The worse alternatives is where the "top passwords" lists come from... those lists are from people that are not using any password store:

https://www.google.com/search?q=top+passwords+2017&ie=utf-8&...

The most horrible alternative I've seen: I once worked with a person who used his Outlook "contacts" as his "password manager." I discovered that after he quit and I was deactivating his accounts. Not only did he use Outlook "contacts" as his "password manager", but his passwords were discoverable (based on readily available personal information), guessable (e.g. pa$$word), and heavily reused either directly or as minor variations.

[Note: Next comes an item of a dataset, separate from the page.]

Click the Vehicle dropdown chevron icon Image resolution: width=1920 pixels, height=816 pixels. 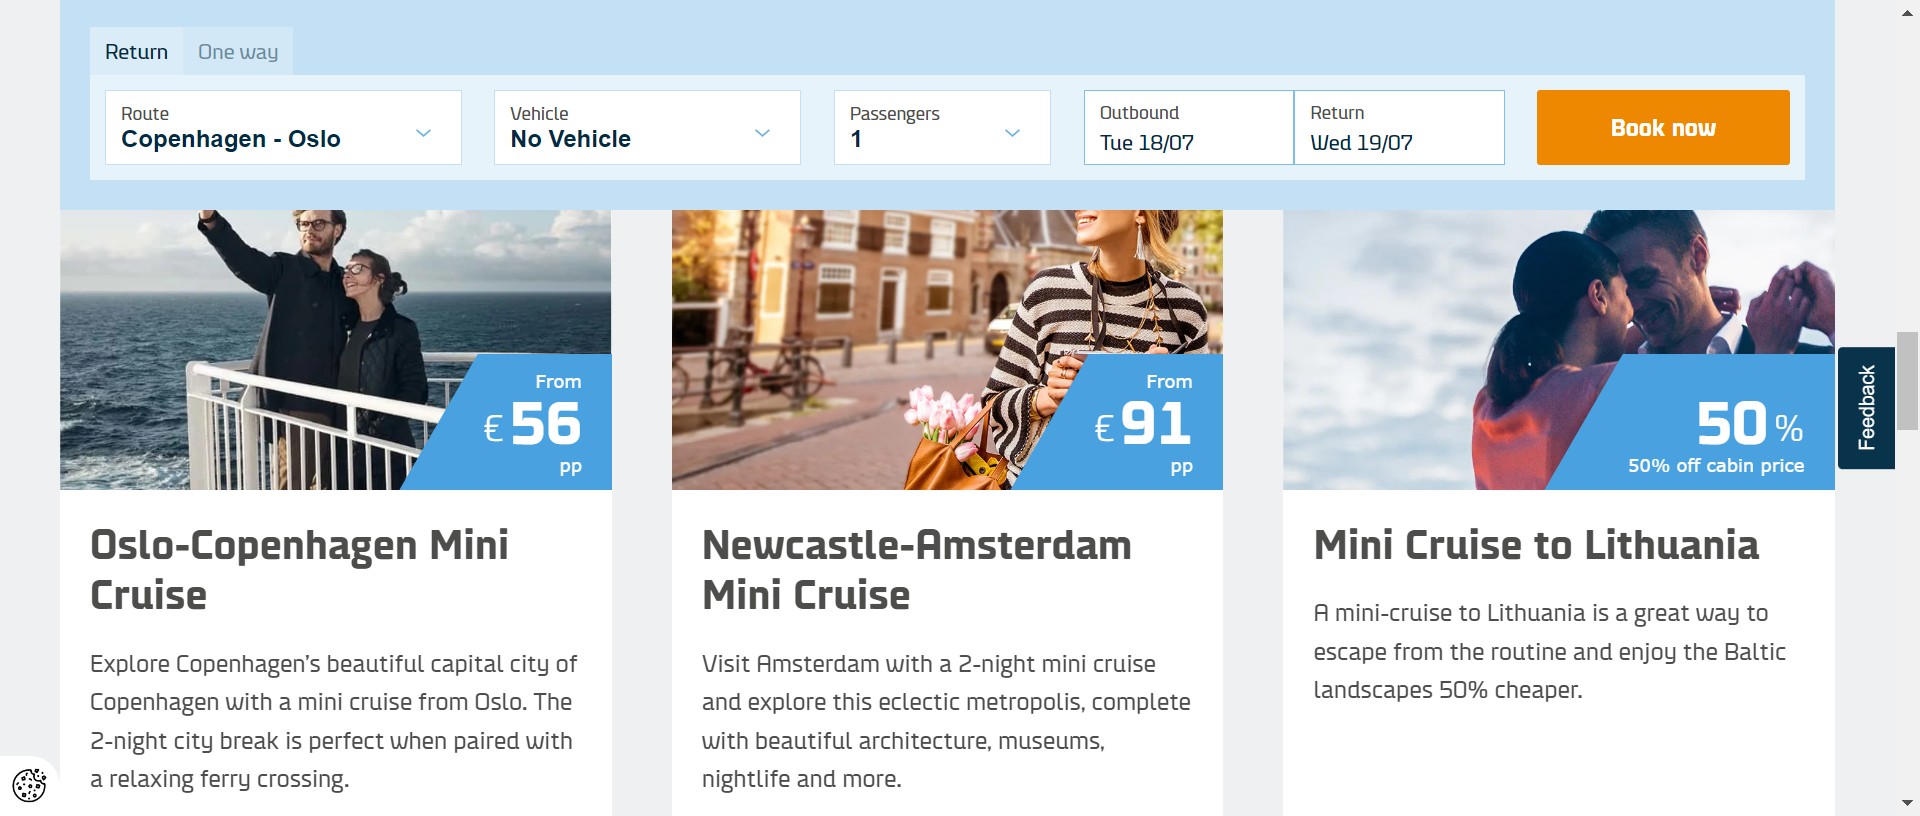pos(762,133)
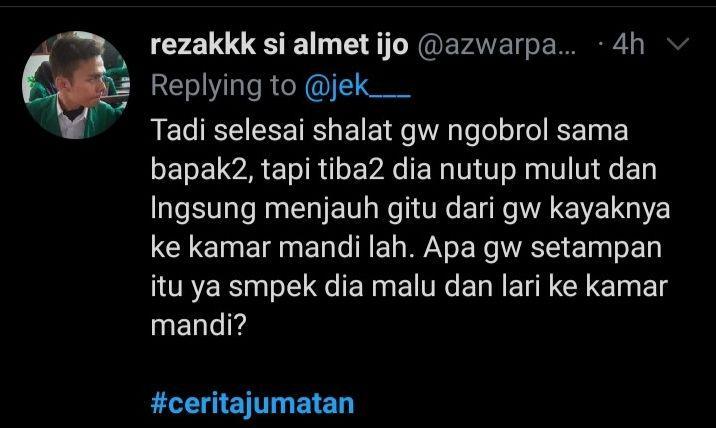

It's not a password store, SSO services like OneLogin are federated services that authenticate users with encrypted tokens. In a SAML transaction, or with OAuth, a username/password combination is never exchanged. How is this better, aside from user experience? For starters, the ability to disrupt access benefits from a single point rather than having to change passwords in every app. It also benefits from relying on a credential from a directory service that can then be used to provision access within the target application, which means you can have more granular role-based or dynamic access based on metadata like time of day or geolocation.
Yeah I used to be skeptical as well

In a perfect world, that is, if no service stored passwords with risible security, just remembering 2 or 3 strong passwords would be workable

Instead, since we live in a word where several system developers are inexperienced or just plain idiots, there is a need for passwords to be disposable

Password manager are worthy because they allow you to keep several different passwords and the strong password they require hopefully is not stored as MD5 anywhere.